The coordinate in the map above (-32.861480, 144.720329) is as dry as the desert landscape in which it is located, so I looked up the what3words location. what3words gives a unique and random 3 word description for every 3m grid on earth, with my coordinate corresponding to “automation.fever.clunk”. A description like “automation.fever.clunk” is obviously much more cutting edge and easier to remember than using boring and lengthy longitude/latitude coordinates, and more befitting of my present day flag in the ground.
By integrating the now freely available Geo-coded National Address File (G-NAF) into Maptitude, the value proposition of the mapping software is even more unassailable and empowers even non-techie users with map aptitude.

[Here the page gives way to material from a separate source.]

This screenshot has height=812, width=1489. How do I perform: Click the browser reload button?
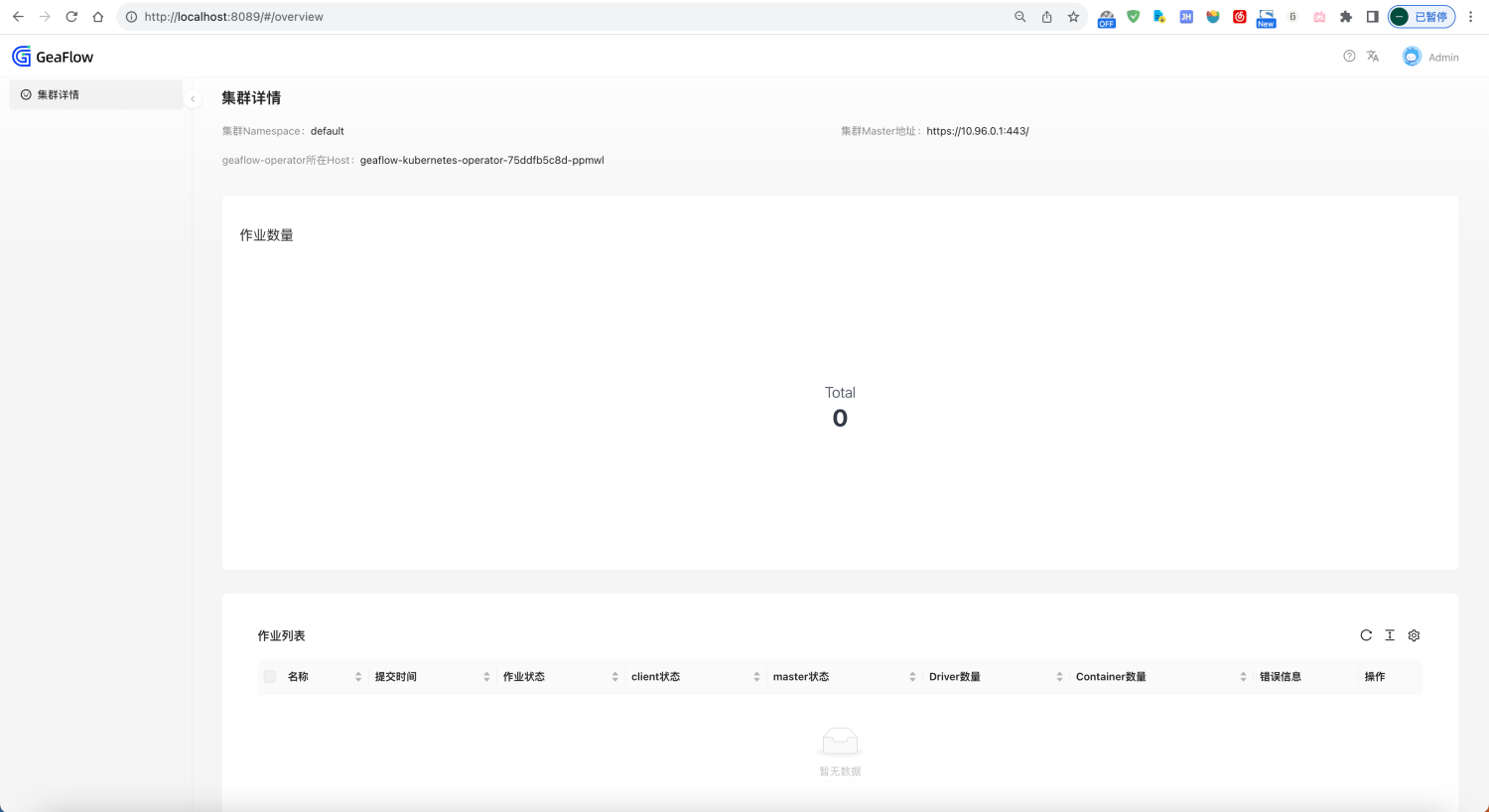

Geospatial data, such as streets with associated address range attributes, have long been freely available in the USA. However, the American data is often critiqued for being of low and variable quality and not up to the standards of data from agencies such as the British Ordnance Survey.
In the USA, the Census Bureau is responsible for publishing the national address range data, and census data has been used to define the geographic center of the country since 1918. In reality, the center of a country is open to interpretation with several different proposed centers having been calculated for many countries including the USA and Australia. For example, in the USA a farmstead northeast of Potwin, Kansas, was assigned the rounded geographic center of the contiguous USA (39.8333333,-98.585522 to 38.0000,-97.0000) by the online fraud prevention company MaxMind. Unfortunately, being the default location of 600 million IP addresses resulted in harassment because people incorrectly assumed that the unsuspecting residents were responsible for all sorts of shady cybercriminal practices.
Despite the open access to geospatial data in the USA, the lack of funding hampers the development of critically valuable national datasets. While efforts are underway to create an open address database by organizations such as the U.S. Department of Transportation, this is still in an exploratory phase.
Denmark was the first country to release an open database of geocoded national address locations. Open geospatial data has a broad array of benefits from stimulating economic growth to fighting corruption. For example, reports have shown that those countries leading the Corruption Perception Index also rank at the top of the Open Data Index (correlation is not causation, but these reports do have some interesting findings). According to a 2010 study, the direct financial benefits to Danish society of the open address data for the period 2005-2009 totaled EUR 62 million through improved government capabilities and more efficient service delivery.
Open address data and GIS software such as Maptitude allow analysts to:
When you have direct access to such data for visualization, research and address matching, as you do in Maptitude, then you will be empowered to achieve what would otherwise require a significant investment and a specialized education.